TEXTO =>

───

Hace sólo unos días la presidenta del Partido Socialista sostuvo que existe una voluntad transversal entre los defensores del Apruebo por introducir cambios a la propuesta de la Convención Constitucional, dando a entender que las variantes del llamado Apruebo para reformar constituyen versiones distintas de una misma postura, todas igualmente válidas. En sus palabras, bastaría ‘revelar la voluntad política de que todos estamos por hacer cambios’.

Recordemos que en las últimas semanas, cuando pareciera que el Apruebo nuevamente se ha vuelto una alternativa competitiva, han surgido diversas versiones de este Apruebo para reformar. Por una parte, el presidente Boric ha reconocido el carácter perfectible de la propuesta constitucional y se ha mostrado abierto a introducir cambios, pero éstos solo podrían discutirse con posterioridad al plebiscito y una vez que la nueva Constitución entre en vigencia. En igual sentido se han manifestado los ministros Jackson y Vallejo o el senador Latorre. Esta posición contrasta con algunas provenientes desde el Socialismo Democrático, quienes –como el senador Lagos Weber- han sugerido la necesidad de que estas reformas sean discutidas y acordadas con anterioridad al plebiscito de septiembre.

¿Es legítimo lo planteado por la presidenta del socialismo? En ningún caso. Aunque por razones distintas, ocurre aquí algo similar que respecto del Rechazo para reformar: para evaluar la viabilidad constitucional y política del Apruebo para reformar y poder concluir si se trata o no de una alternativa verosímil, resulta necesario conocer el contenido de las reformas con anterioridad al 4 de septiembre.

───

MUESTRA DE DATOS =>
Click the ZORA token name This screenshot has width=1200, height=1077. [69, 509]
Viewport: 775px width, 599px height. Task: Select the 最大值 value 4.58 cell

───

PREGUNTAS Y TAREAS =>
A. Según el texto sobre el Apruebo para reformar, ¿cuándo podrían discutirse los cambios que el presidente Boric está dispuesto a aceptar?
B. Copia sin cambiar nada el trozo del texto que empieza con "Hace sólo unos" y sigue hasta "por hacer cambios’.".

LOS RESULTADOS =>
A. Después del plebiscito y una vez que la nueva Constitución entre en vigencia.

B.
Hace sólo unos días la presidenta del Partido Socialista sostuvo que existe una voluntad transversal entre los defensores del Apruebo por introducir cambios a la propuesta de la Convención Constitucional, dando a entender que las variantes del llamado Apruebo para reformar constituyen versiones distintas de una misma postura, todas igualmente válidas. En sus palabras, bastaría ‘revelar la voluntad política de que todos estamos por hacer cambios’.